*** Provided material ***

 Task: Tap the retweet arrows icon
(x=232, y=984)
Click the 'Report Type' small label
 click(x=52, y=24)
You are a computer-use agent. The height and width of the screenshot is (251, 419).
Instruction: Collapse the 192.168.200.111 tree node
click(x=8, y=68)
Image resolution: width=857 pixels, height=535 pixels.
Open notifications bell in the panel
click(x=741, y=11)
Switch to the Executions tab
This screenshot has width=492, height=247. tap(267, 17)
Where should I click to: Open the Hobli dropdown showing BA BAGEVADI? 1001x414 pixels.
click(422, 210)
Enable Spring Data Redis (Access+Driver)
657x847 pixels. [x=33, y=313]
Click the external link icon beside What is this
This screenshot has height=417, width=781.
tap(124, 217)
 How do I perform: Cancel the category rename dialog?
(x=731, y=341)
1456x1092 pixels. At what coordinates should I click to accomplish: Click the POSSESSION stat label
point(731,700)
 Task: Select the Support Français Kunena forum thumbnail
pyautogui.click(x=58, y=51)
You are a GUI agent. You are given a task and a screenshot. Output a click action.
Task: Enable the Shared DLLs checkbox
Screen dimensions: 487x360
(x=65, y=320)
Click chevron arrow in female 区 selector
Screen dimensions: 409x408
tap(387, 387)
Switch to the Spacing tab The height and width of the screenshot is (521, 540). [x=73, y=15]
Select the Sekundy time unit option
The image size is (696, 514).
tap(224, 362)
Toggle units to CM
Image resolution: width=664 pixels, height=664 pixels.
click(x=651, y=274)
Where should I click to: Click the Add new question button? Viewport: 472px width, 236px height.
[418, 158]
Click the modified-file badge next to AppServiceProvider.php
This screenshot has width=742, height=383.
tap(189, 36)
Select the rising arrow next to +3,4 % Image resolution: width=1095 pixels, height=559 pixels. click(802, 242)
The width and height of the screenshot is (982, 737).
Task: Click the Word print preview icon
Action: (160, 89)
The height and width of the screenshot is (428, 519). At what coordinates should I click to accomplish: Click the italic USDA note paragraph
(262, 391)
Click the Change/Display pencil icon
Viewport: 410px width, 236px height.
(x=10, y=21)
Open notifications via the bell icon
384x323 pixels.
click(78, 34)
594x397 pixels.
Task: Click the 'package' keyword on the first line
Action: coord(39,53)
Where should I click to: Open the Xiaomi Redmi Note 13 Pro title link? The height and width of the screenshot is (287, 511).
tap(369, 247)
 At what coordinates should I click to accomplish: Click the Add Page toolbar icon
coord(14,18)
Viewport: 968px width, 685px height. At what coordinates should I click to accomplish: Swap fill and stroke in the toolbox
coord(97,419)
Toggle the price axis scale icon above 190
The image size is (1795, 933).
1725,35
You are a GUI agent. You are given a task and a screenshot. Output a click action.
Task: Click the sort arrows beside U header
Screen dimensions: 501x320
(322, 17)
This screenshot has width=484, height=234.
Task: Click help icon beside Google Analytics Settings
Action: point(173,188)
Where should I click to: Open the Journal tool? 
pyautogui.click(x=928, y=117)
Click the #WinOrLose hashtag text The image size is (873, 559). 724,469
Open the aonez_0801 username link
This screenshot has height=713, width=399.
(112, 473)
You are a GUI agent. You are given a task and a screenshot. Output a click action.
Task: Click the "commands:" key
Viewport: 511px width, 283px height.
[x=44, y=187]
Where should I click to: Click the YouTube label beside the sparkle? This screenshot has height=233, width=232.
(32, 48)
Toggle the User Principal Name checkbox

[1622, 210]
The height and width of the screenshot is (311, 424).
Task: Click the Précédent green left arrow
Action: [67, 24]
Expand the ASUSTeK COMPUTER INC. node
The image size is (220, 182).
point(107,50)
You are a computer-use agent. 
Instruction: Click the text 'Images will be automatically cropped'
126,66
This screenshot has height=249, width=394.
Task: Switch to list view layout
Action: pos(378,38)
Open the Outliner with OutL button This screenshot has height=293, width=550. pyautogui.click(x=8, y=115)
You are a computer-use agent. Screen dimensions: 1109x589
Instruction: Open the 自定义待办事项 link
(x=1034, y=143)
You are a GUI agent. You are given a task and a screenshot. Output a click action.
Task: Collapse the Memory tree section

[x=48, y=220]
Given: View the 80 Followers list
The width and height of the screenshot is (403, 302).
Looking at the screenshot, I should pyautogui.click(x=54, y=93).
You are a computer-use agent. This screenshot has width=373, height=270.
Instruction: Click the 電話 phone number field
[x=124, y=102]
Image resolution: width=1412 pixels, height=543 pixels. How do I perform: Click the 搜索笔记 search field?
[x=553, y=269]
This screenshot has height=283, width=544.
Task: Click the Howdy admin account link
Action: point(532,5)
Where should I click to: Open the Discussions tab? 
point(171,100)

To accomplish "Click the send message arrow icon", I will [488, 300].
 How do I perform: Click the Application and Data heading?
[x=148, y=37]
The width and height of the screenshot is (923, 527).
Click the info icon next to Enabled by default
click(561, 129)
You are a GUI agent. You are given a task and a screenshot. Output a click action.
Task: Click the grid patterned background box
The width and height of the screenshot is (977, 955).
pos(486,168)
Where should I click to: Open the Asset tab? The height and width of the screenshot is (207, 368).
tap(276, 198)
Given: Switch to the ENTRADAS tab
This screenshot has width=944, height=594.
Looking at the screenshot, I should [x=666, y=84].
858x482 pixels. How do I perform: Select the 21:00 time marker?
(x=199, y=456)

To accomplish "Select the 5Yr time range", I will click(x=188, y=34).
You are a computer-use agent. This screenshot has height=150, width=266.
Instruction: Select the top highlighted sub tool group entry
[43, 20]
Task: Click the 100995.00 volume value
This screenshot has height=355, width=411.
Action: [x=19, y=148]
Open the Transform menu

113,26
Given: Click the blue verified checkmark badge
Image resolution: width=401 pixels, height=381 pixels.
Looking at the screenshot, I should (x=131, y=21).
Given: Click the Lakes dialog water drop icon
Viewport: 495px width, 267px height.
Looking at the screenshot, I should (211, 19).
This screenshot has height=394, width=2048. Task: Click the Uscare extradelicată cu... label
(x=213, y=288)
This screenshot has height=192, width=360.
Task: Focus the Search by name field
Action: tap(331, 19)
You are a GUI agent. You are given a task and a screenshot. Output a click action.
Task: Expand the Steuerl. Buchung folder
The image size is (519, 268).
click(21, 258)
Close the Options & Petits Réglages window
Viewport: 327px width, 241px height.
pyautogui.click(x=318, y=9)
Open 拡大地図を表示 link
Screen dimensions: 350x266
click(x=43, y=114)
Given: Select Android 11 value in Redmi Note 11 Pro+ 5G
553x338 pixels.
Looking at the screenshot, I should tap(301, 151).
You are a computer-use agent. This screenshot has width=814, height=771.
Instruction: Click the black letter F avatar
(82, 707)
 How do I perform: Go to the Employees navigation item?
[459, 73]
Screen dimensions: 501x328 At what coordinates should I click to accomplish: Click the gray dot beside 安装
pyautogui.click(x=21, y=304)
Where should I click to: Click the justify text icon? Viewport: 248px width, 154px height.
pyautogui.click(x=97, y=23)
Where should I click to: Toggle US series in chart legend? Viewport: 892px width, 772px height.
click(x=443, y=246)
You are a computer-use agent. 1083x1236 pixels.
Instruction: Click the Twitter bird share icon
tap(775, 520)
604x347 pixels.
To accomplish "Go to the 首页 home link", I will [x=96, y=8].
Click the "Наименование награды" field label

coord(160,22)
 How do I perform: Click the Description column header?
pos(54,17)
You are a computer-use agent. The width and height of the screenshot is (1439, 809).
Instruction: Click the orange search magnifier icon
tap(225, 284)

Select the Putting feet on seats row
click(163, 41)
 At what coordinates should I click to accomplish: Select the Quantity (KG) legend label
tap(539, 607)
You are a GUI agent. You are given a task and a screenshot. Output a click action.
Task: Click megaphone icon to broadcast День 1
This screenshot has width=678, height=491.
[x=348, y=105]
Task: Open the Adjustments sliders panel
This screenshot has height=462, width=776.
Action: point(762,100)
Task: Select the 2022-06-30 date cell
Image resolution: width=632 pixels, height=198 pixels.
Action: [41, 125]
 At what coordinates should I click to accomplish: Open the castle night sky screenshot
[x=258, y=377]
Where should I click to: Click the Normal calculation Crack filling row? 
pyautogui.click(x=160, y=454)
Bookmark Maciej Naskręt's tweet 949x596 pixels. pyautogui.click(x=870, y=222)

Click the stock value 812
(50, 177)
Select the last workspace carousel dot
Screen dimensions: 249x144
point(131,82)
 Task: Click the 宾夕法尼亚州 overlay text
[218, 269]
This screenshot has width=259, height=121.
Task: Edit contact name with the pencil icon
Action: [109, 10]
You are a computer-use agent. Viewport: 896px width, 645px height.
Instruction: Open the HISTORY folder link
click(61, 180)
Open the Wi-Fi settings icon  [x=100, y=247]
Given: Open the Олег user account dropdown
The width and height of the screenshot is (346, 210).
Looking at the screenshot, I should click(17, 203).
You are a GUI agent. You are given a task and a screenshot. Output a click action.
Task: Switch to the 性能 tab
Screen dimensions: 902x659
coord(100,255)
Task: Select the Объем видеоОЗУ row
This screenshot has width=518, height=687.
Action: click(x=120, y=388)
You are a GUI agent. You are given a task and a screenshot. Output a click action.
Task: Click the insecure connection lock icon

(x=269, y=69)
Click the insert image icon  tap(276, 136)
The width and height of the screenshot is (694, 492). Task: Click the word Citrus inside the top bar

*** End of Provided material ***

### What you need to do
Transcribe the records above from the line holding "has width=814, height=771." down to the line holding "Task: Open the Adjustments sliders panel", inclusive, without adding anything.

### Completed task
You are a computer-use agent. This screenshot has width=814, height=771.
Instruction: Click the black letter F avatar
(82, 707)
 How do I perform: Go to the Employees navigation item?
[459, 73]
Screen dimensions: 501x328 At what coordinates should I click to accomplish: Click the gray dot beside 安装
pyautogui.click(x=21, y=304)
Where should I click to: Click the justify text icon? Viewport: 248px width, 154px height.
pyautogui.click(x=97, y=23)
Where should I click to: Toggle US series in chart legend? Viewport: 892px width, 772px height.
click(x=443, y=246)
You are a computer-use agent. 1083x1236 pixels.
Instruction: Click the Twitter bird share icon
tap(775, 520)
604x347 pixels.
To accomplish "Go to the 首页 home link", I will [x=96, y=8].
Click the "Наименование награды" field label

coord(160,22)
 How do I perform: Click the Description column header?
pos(54,17)
You are a computer-use agent. The width and height of the screenshot is (1439, 809).
Instruction: Click the orange search magnifier icon
tap(225, 284)

Select the Putting feet on seats row
click(163, 41)
 At what coordinates should I click to accomplish: Select the Quantity (KG) legend label
tap(539, 607)
You are a GUI agent. You are given a task and a screenshot. Output a click action.
Task: Click megaphone icon to broadcast День 1
This screenshot has width=678, height=491.
[x=348, y=105]
Task: Open the Adjustments sliders panel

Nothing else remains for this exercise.